__Data records__.
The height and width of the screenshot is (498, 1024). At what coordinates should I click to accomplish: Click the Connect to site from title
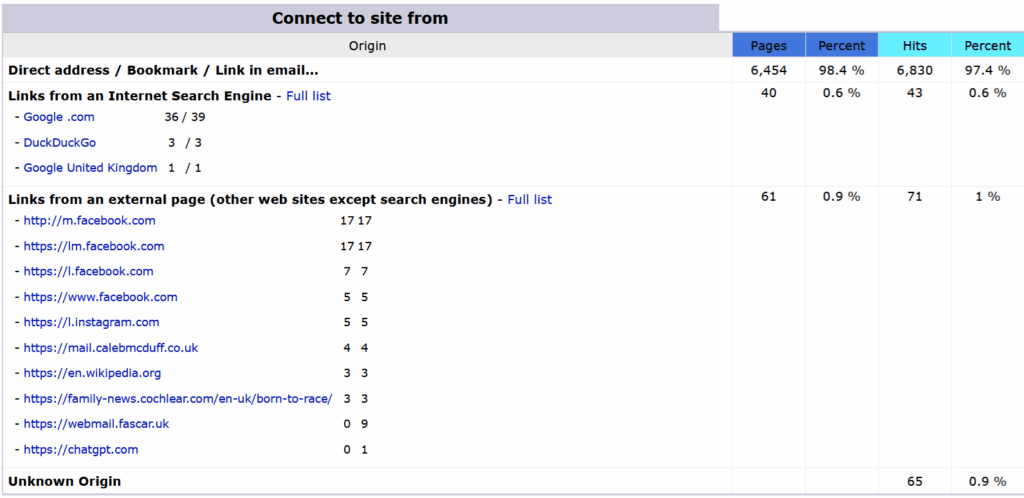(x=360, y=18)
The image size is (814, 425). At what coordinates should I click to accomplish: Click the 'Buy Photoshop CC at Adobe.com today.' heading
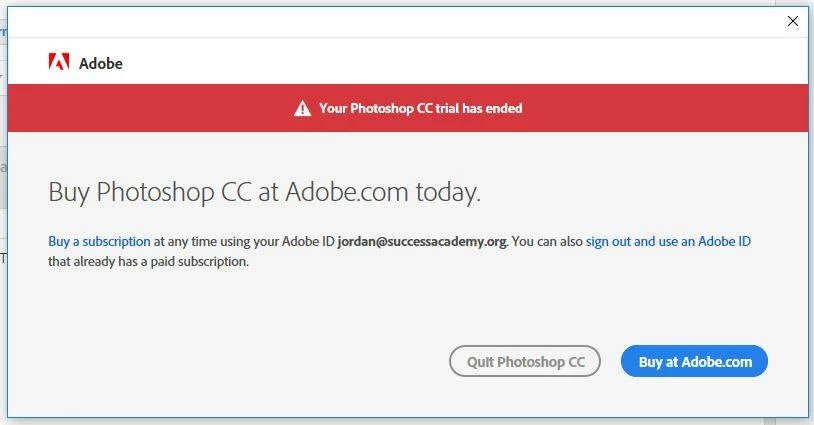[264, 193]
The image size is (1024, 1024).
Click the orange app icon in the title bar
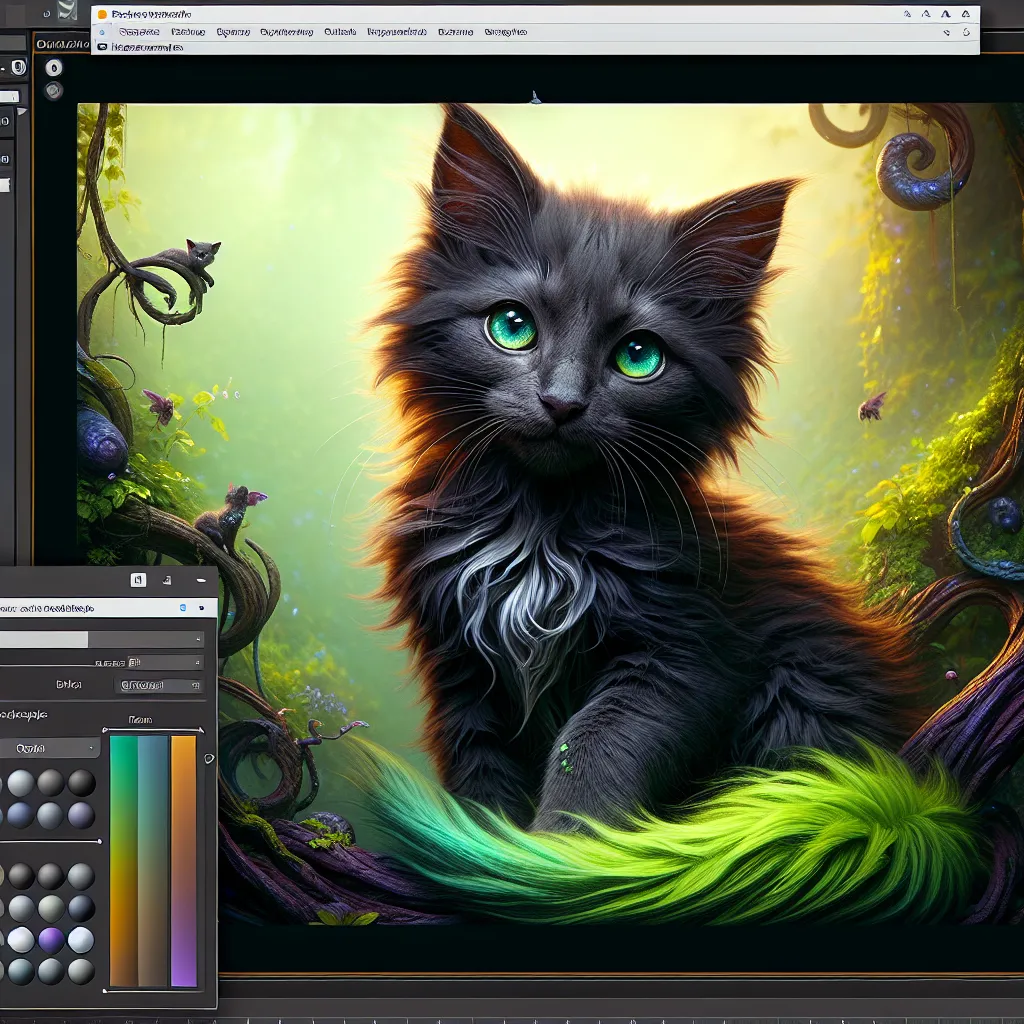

* * *

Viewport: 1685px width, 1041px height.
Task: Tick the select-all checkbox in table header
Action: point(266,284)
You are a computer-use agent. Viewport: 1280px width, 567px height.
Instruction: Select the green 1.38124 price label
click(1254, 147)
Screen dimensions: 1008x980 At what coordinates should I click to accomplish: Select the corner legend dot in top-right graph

...

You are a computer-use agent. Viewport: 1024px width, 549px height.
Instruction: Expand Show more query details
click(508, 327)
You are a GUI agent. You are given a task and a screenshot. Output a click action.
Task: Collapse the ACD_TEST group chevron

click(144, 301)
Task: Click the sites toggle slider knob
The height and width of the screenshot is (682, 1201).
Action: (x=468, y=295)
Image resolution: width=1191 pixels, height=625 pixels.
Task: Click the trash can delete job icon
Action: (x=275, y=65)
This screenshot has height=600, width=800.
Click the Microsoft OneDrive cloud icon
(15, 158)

__Task details__. Output exactly the lines of the material above from the one containing "Instruction: Select the" up to and including the one containing "Screen dimensions: 1008x980".

__Task response__.
Instruction: Select the green 1.38124 price label
click(1254, 147)
Screen dimensions: 1008x980 At what coordinates should I click to accomplish: Select the corner legend dot in top-right graph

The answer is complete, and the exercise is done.